Congress, not Bush, will set agenda for rest of his term
President Bush proposed health care and energy initiatives as well as urging patience in Iraq in his State of the Union address.
HAVING spent his political capital on an increasingly unpopular war in Iraq, President Bush is hardly in a position to set an agenda for a newly Democratic Congress. Most of the domestic initiatives delivered in his State of the Union address
will be considered only as input in areas that Congress would have addressed anyway. Immigration reform seems to be the only issue where the White House and Capitol Hill appear to be on common ground, and they should act positively.
If the cordiality of Tuesday night's festival suggested otherwise, the harsh and eloquent response by Virginia wordsmith and newly elected Democratic Sen. Jim Webb was a reminder of his party's hostility toward Bush for "recklessly" taking the country to war. The Senate Foreign Relations Committee provided a swift encore yesterday with approval of a resolution opposing increased troop strength in Iraq.
Just as Bush will try to ignore the resolution, which reflects overwhelming public opinion, Congress will pay little if any attention to most of the president's domestic proposals. Leading Democrats quickly dismissed a groundbreaking initiative that would create a standard tax deduction for health insurance. Rep. Pete Stark, D-Calif., chairman of the House Ways and Means subcommittee on health, said he won't bother even to hold hearings on the proposal.
Bush called for measures aimed at reducing projected gasoline consumption by 20 percent in the next decade by increasing the production and use of ethanol and other alternative fuels to cut oil imports from the Middle East. That would involve the conversion of millions of acres of land, with environmental repercussions.
After years of denying the reality of global warming, he referred to "the serious challenge of global climate change" without mentioning emissions from power plants and factories, the main source of greenhouse gases. Congress will go its own direction on that and other energy issues.

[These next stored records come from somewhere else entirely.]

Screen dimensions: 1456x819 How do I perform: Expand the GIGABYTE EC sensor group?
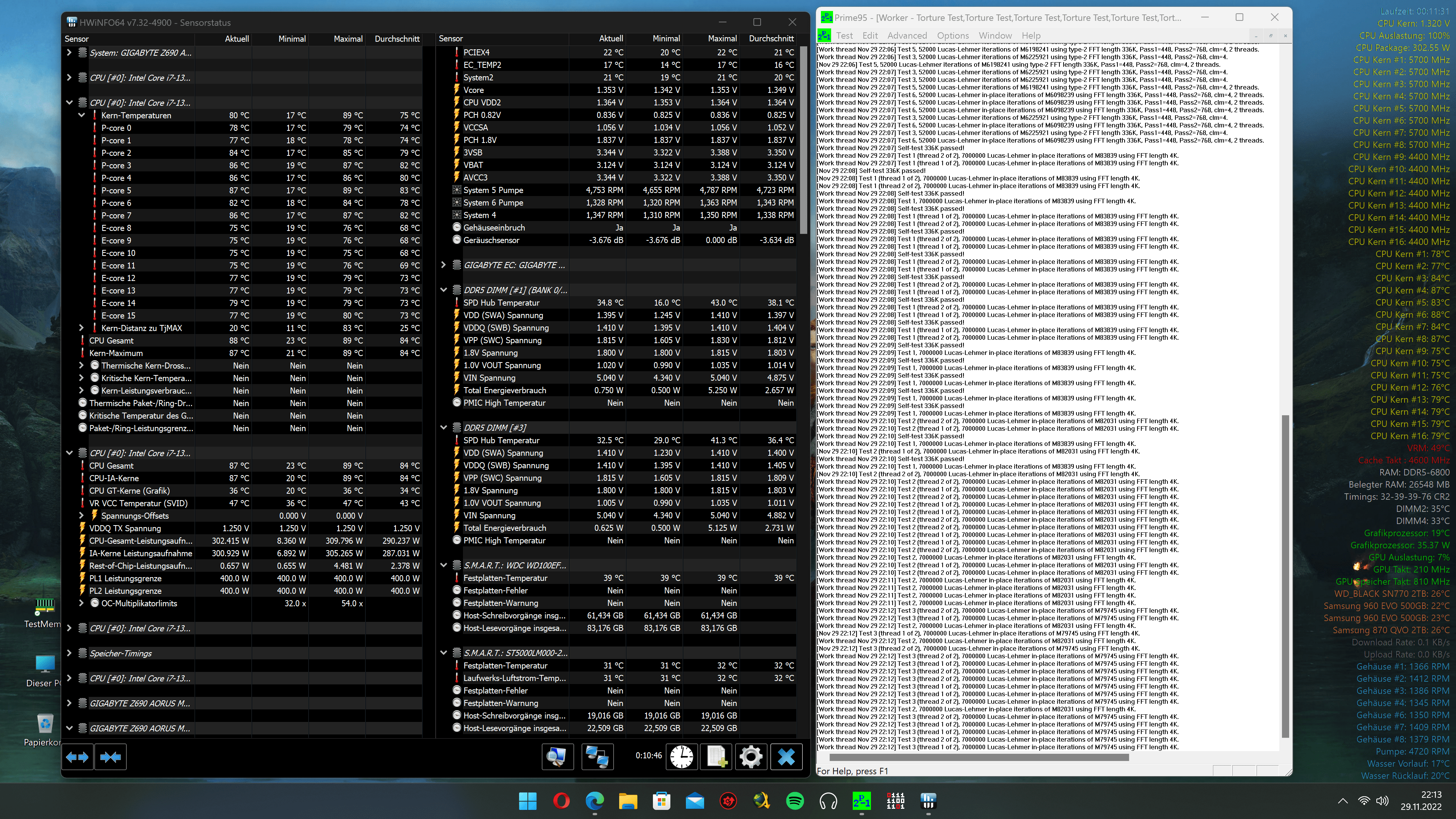(x=444, y=265)
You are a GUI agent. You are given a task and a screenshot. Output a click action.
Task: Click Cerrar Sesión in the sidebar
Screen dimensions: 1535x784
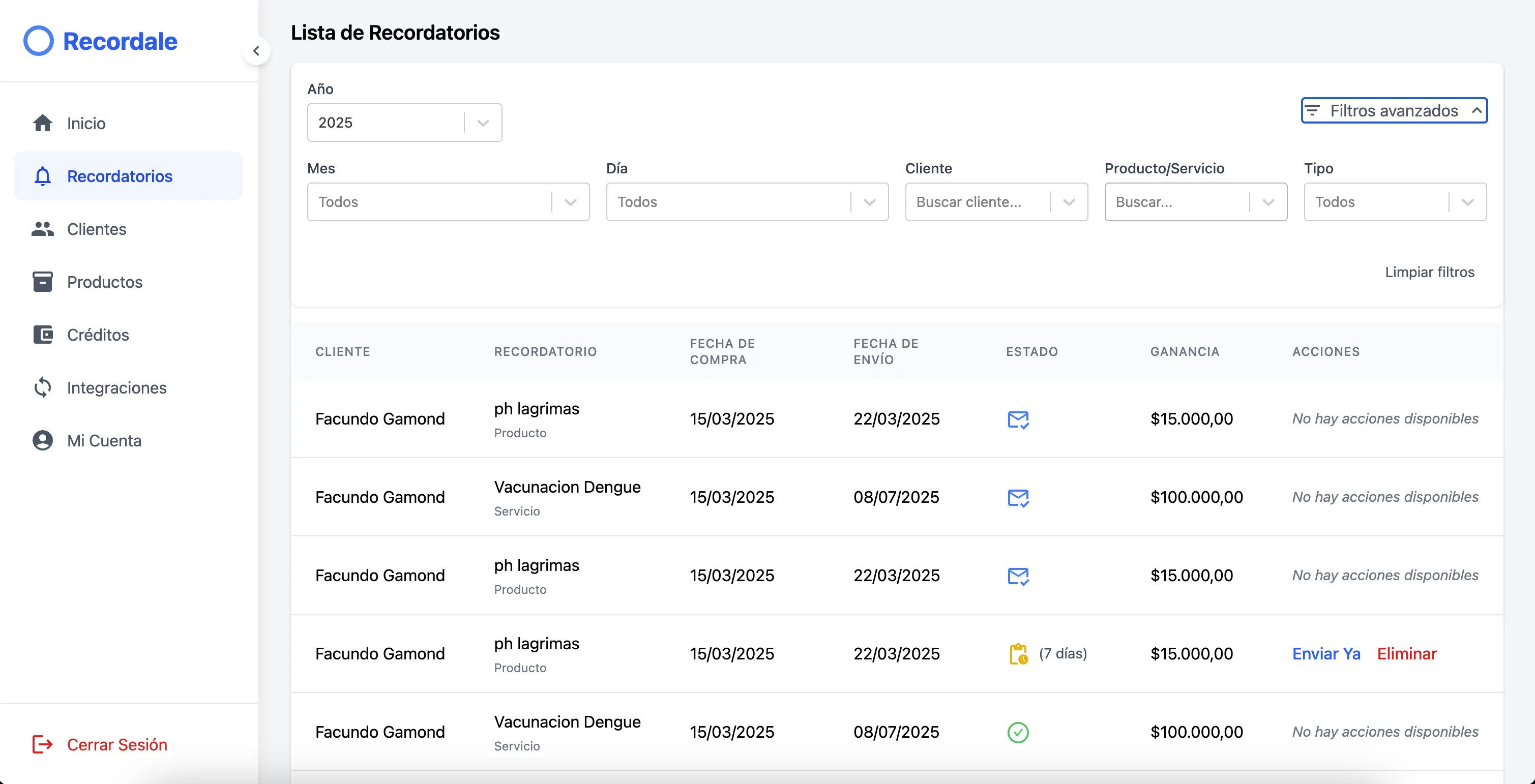point(117,745)
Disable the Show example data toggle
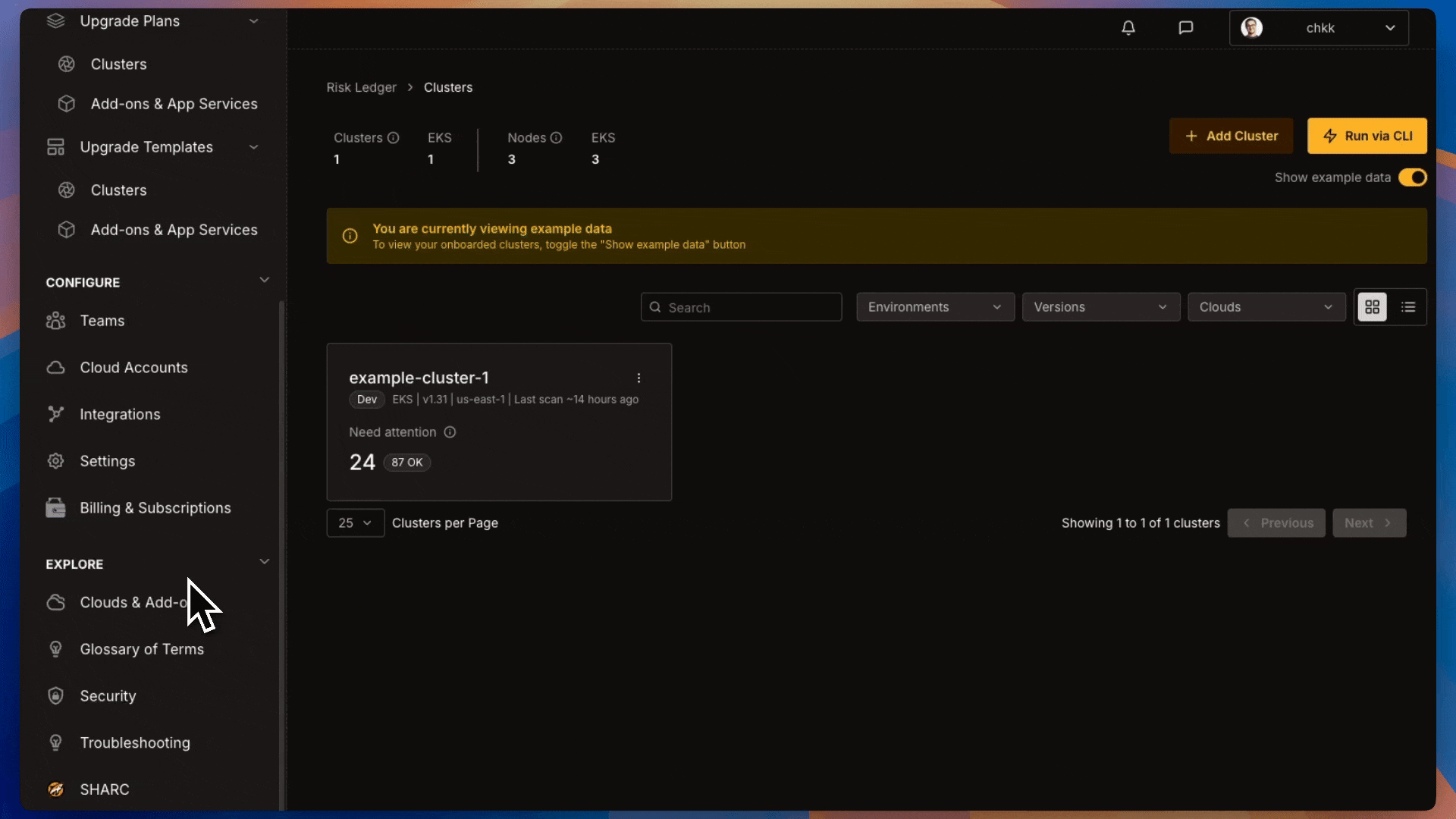Screen dimensions: 1456x819 tap(1413, 177)
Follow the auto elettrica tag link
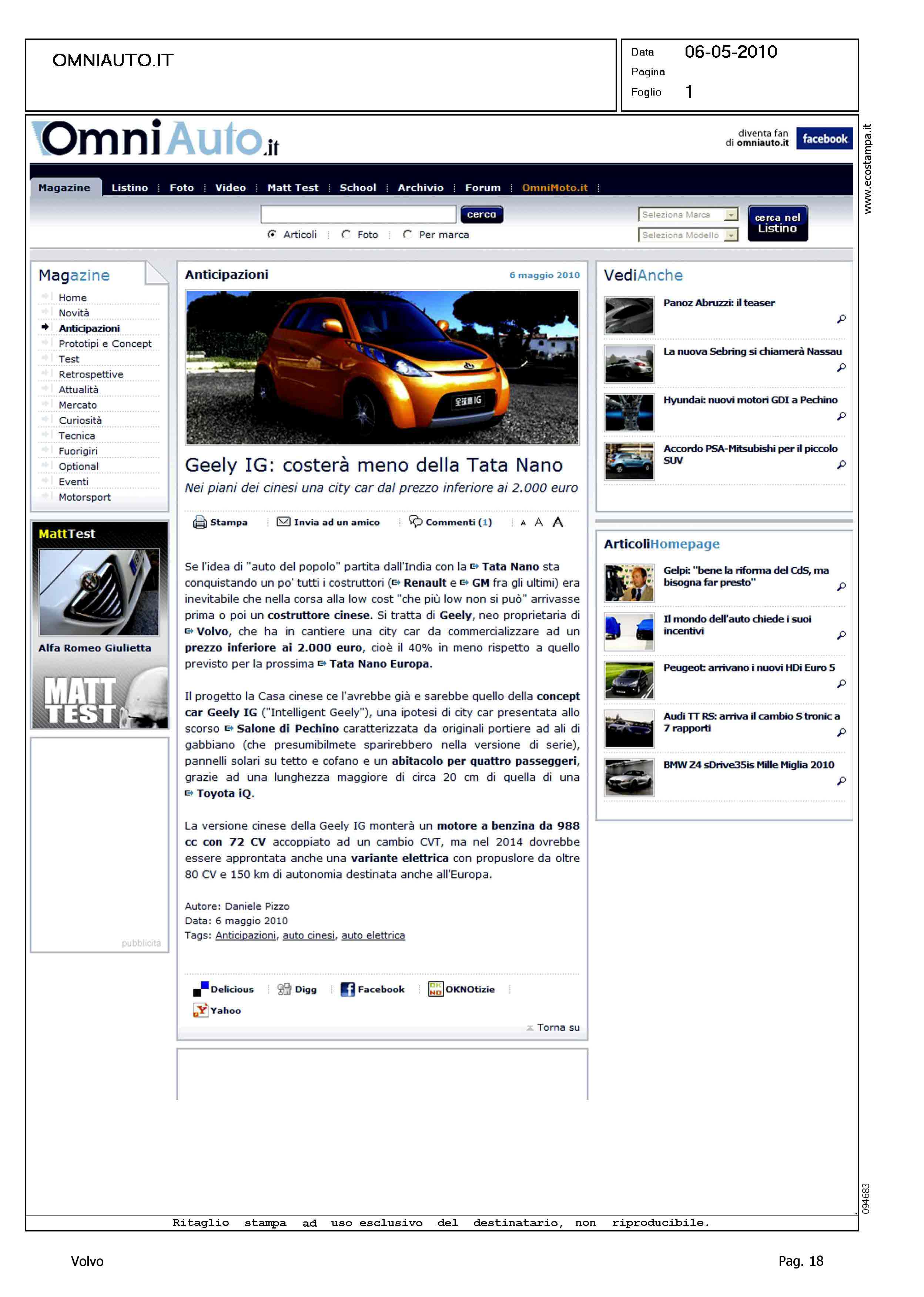 click(x=373, y=935)
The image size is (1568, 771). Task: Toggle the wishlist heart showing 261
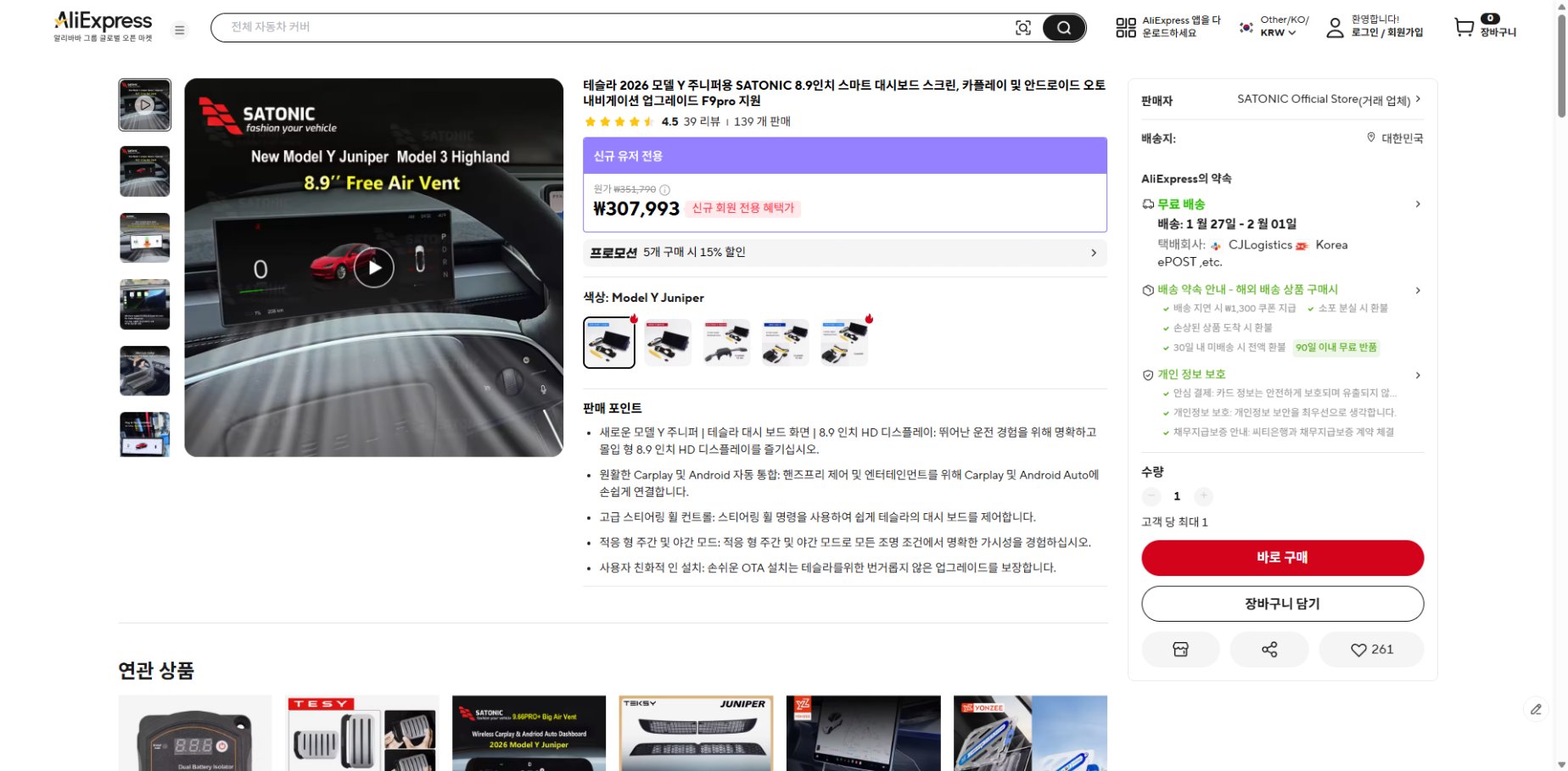tap(1370, 649)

Bush's proposed immigration overhaul, including a path for illegal immigrants to gain U.S. citizenship, is favored more by Democrats than Republicans. Stalled in the last Congress, needed reform now is more promising.
However, in the final two years of the Bush administration, the president and Congress will be preoccupied with Iraq. Bush announced plans earlier this month to send 21,500 troops to join the 132,000 troops now in Iraq to combat sectarian insurgencies in Baghdad and the western province of Anbar.
Bush said the new strategy includes benchmarks for Iraqis, cautioning them that America's commitment is not open-ended. However, Lt. Gen. David H. Petraeus, named to be the top commander in Iraq, testified this week that the addition of troops will not be completed until May and indications of the plan's success will not be apparent until late summer -- a daunting test of America's patience.